Studies of the large oceanic accumulation of plastic, the area known as the North Pacific Subtropical Gyre, have shown that the volume of plastics floating around is about six times the volume of naturally occuring zooplankton. For every square kilometer of surface area, there are many kilograms of discarded plastic items of every type imaginable. Now this isn’t something that is completely covering the surface of the water, but there is enough material there to make the ocean’s surface look like a McDonald's parking lot at 1:30am on a Saturday night.

Hundreds of thousands of marine birds and mammals are dying from the plastics in our oceans every year. No national governments seem to care about the trash accumulating in the North Pacific Subtropical Gyre, because it is not in any nation’s territorial waters. Since it isn’t a rich aquatic zone, no nations rely on it for commercial fisheries. I wish there was a way that some nation could provide funding for some ships to go out into that area with large surface trawl nets of some sort to collect the plastics (without somehow snaring the marine life) and then incinerate the trash.

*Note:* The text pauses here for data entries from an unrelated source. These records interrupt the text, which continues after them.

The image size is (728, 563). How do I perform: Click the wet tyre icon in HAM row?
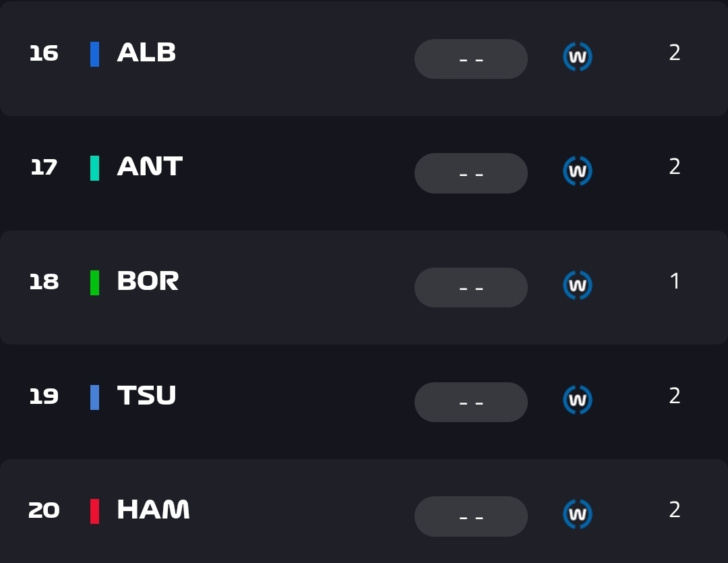tap(578, 514)
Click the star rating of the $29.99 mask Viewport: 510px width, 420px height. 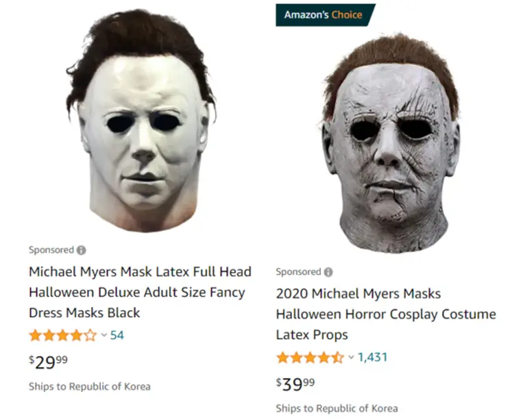click(63, 335)
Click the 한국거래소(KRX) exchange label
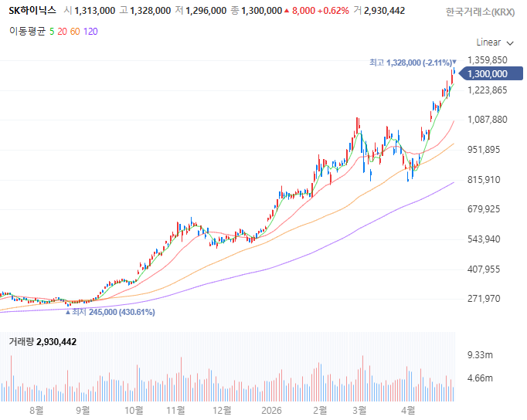The width and height of the screenshot is (527, 420). 480,12
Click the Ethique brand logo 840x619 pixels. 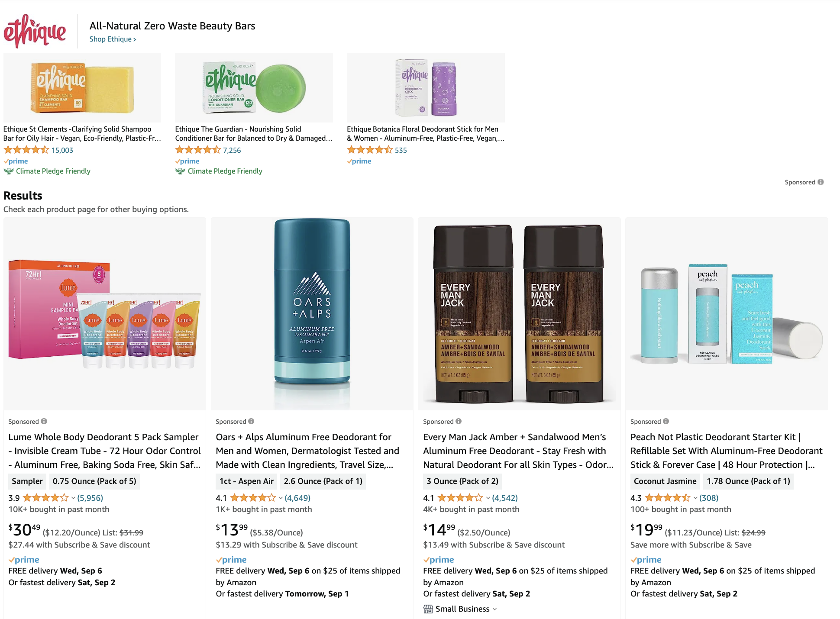[35, 31]
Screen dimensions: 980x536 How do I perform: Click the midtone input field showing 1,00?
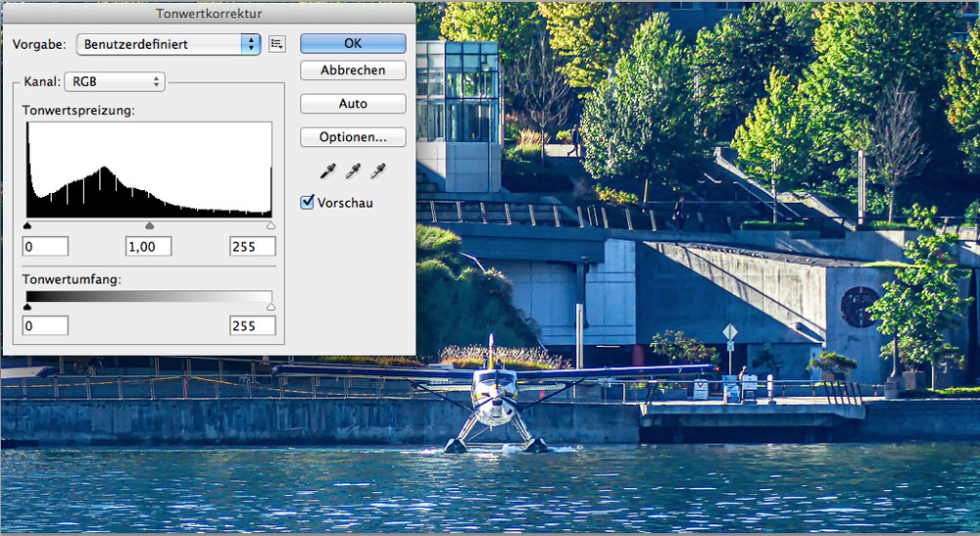pyautogui.click(x=149, y=246)
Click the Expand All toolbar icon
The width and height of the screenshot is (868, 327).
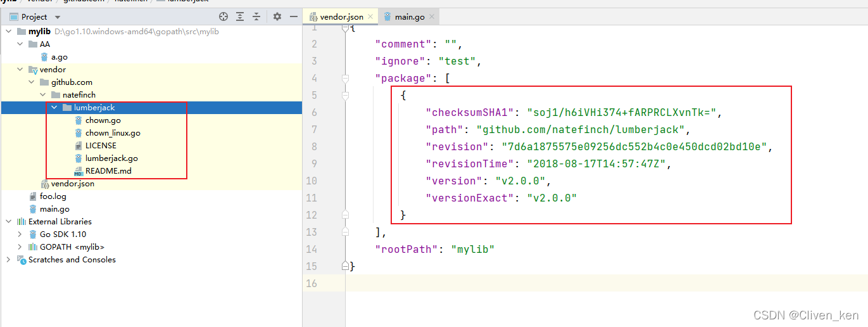pyautogui.click(x=240, y=16)
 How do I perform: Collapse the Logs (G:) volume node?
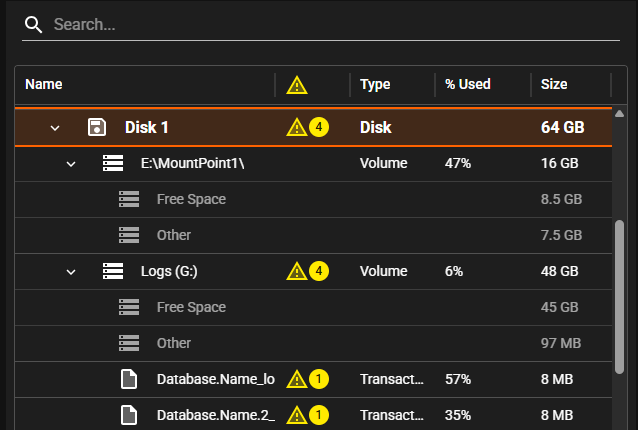pyautogui.click(x=71, y=272)
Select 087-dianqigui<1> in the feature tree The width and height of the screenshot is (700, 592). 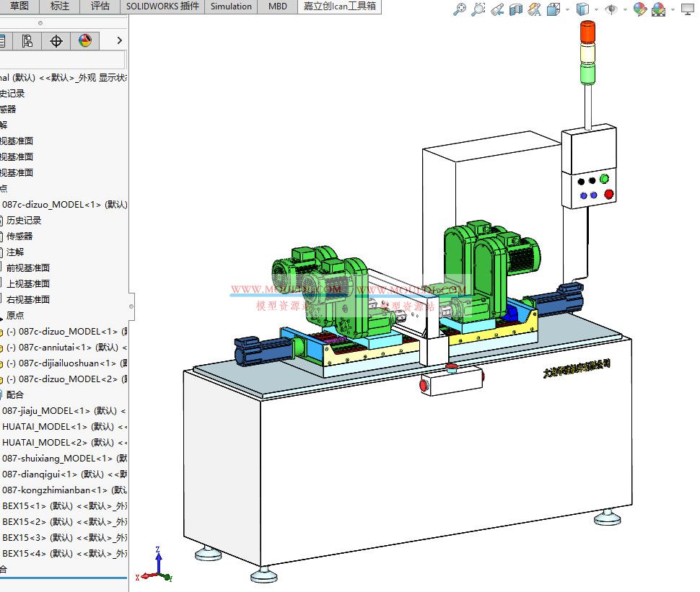coord(43,474)
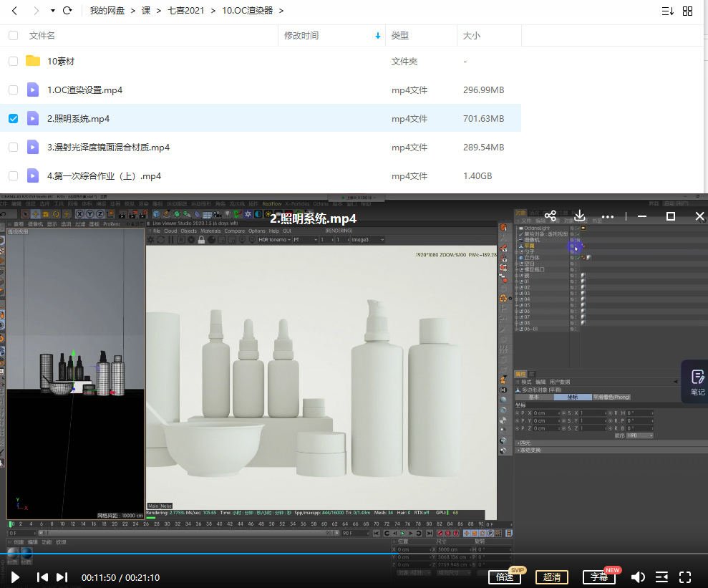The height and width of the screenshot is (588, 708).
Task: Click the 立方体 cube object icon
Action: pos(521,257)
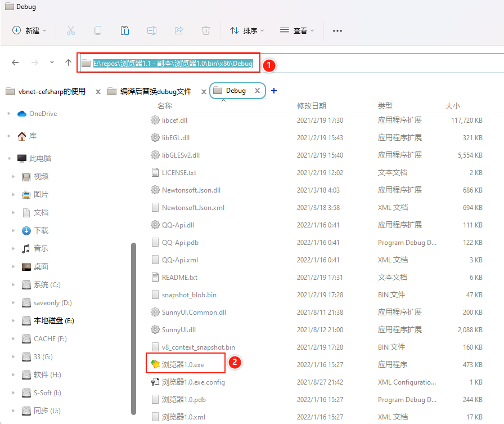Open the 查看 view dropdown

click(x=298, y=30)
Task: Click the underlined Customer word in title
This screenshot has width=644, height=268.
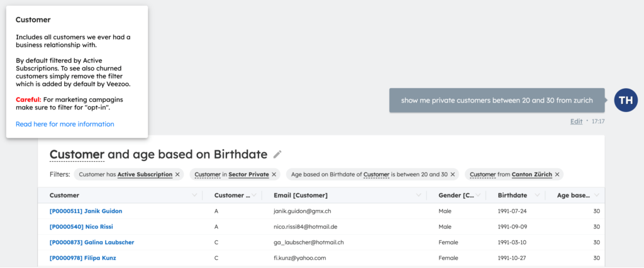Action: point(77,154)
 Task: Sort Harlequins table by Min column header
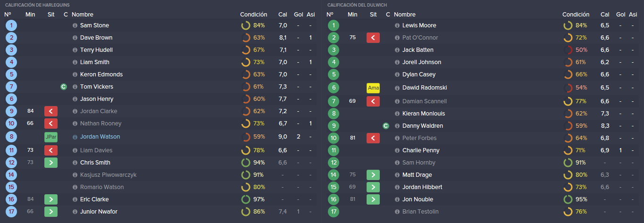click(30, 15)
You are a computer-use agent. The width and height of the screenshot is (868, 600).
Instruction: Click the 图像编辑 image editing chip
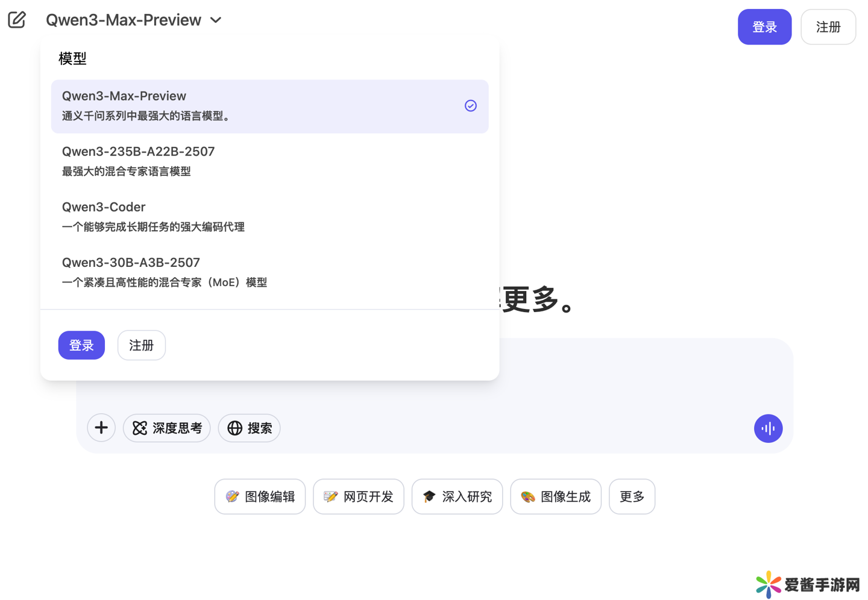[260, 496]
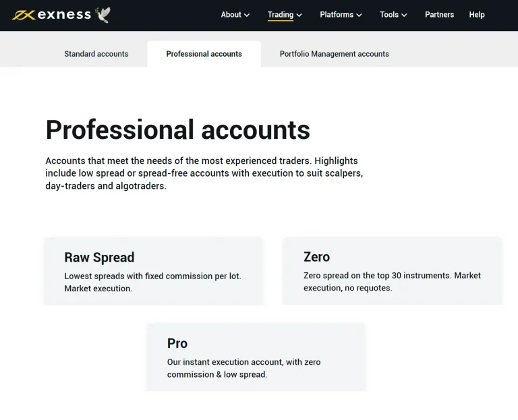Switch to Portfolio Management accounts tab
Viewport: 518px width, 420px height.
coord(335,54)
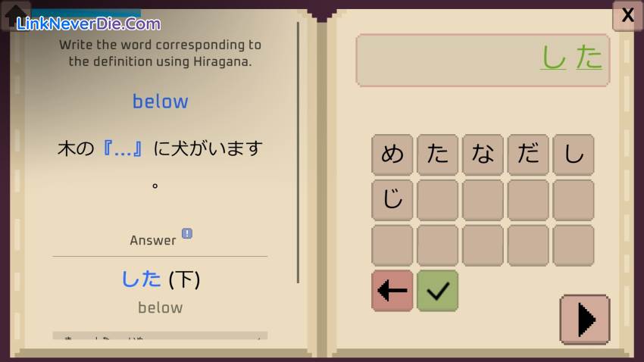
Task: Tap the だ hiragana tile
Action: click(528, 154)
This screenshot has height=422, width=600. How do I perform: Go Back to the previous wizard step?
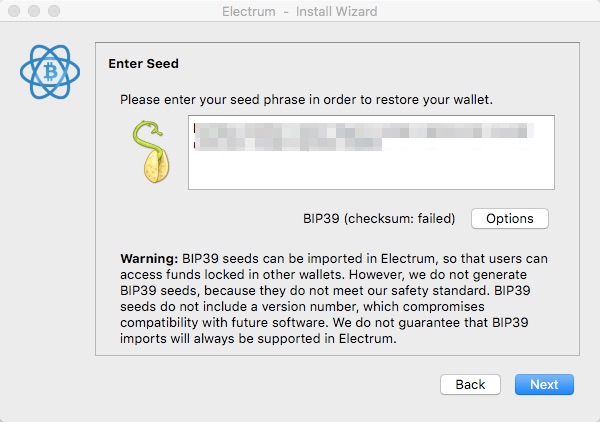point(470,385)
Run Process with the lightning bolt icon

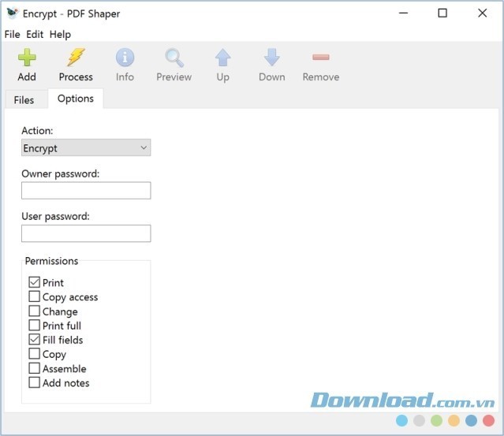[76, 58]
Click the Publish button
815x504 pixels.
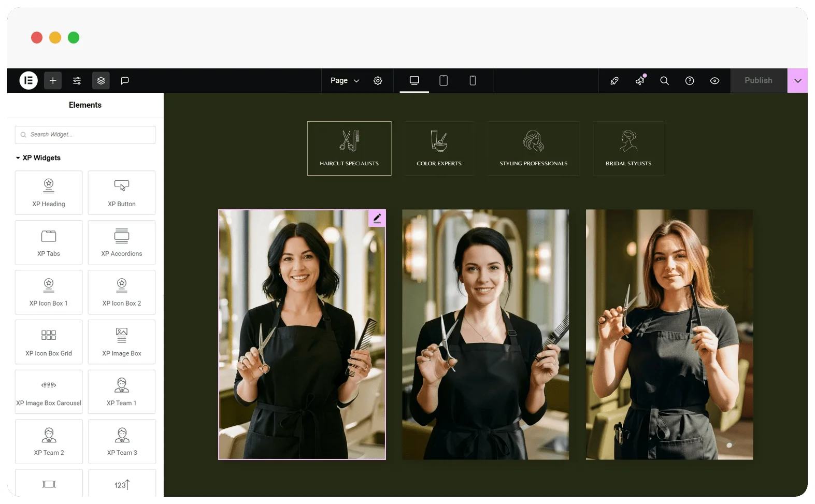click(x=759, y=80)
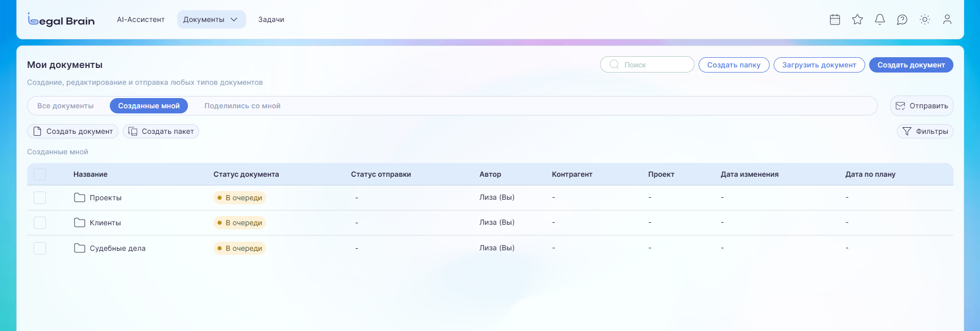Screen dimensions: 980x331
Task: Check the Клиенты row checkbox
Action: (x=40, y=223)
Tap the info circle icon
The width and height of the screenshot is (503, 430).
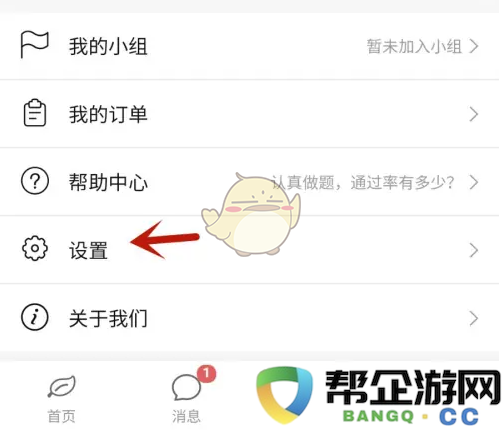(35, 317)
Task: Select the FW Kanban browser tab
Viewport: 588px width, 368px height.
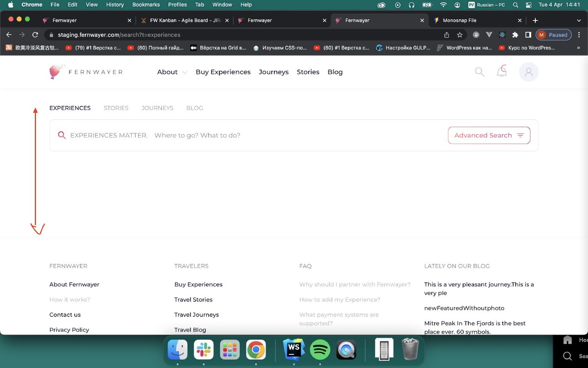Action: coord(185,20)
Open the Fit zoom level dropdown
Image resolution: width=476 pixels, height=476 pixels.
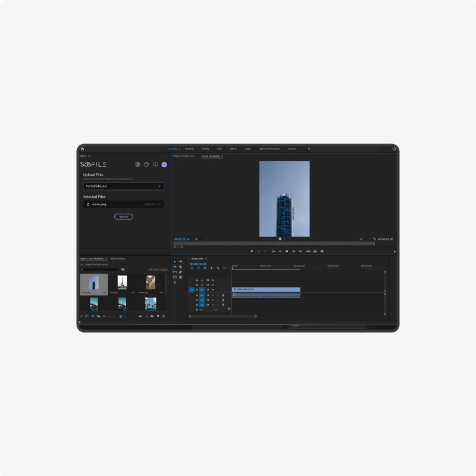point(201,239)
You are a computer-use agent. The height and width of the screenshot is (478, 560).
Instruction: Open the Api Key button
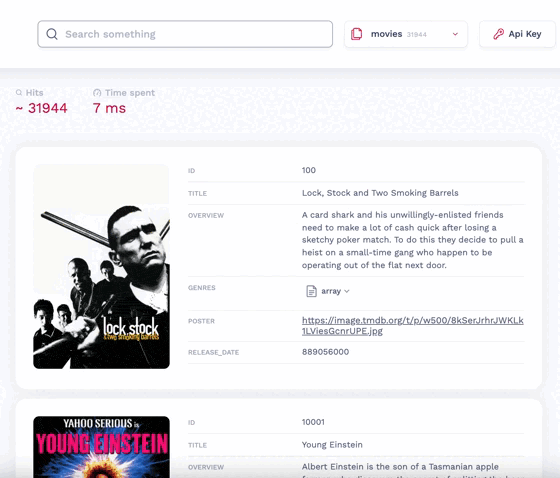coord(518,34)
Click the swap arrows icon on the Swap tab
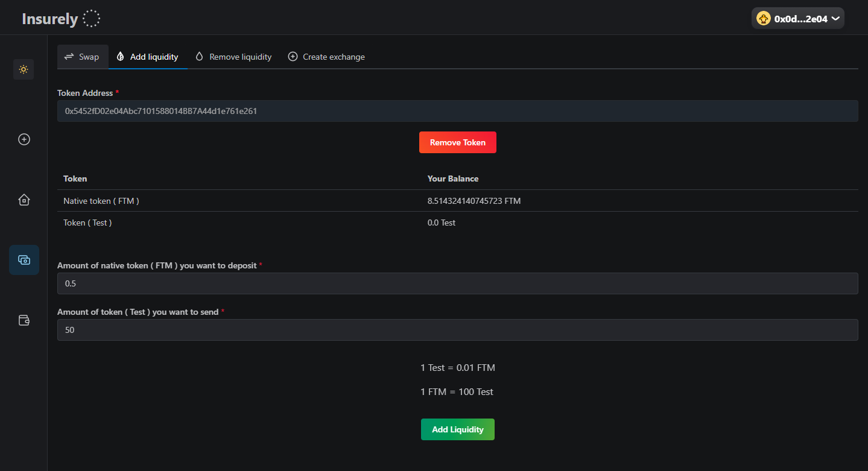The image size is (868, 471). click(69, 56)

In the coming decades and centuries, even though this area is not a major source of food for people, it would still be nice to clean it up. I’m not a big fan of leaving garbage everywhere, as you can probably guess.

Here’s a photo of a dead seabird, which has decayed somewhat so you can see the stomach contents:

Basically, untold numbers of animals are dying of starvation, while their stomachs are actually quite full. It’s a shame that they are full of the trash that humans are producing, but it’s just one more example of how we’re destroying our planet.

And for all the people who complain about how global warming is causing the ice caps to melt, which is raising the levels of the Earth's ocean by a couple millimeters per year, maybe it isn't global warming? Maybe the levels are rising because we're filling our oceans up with garbage.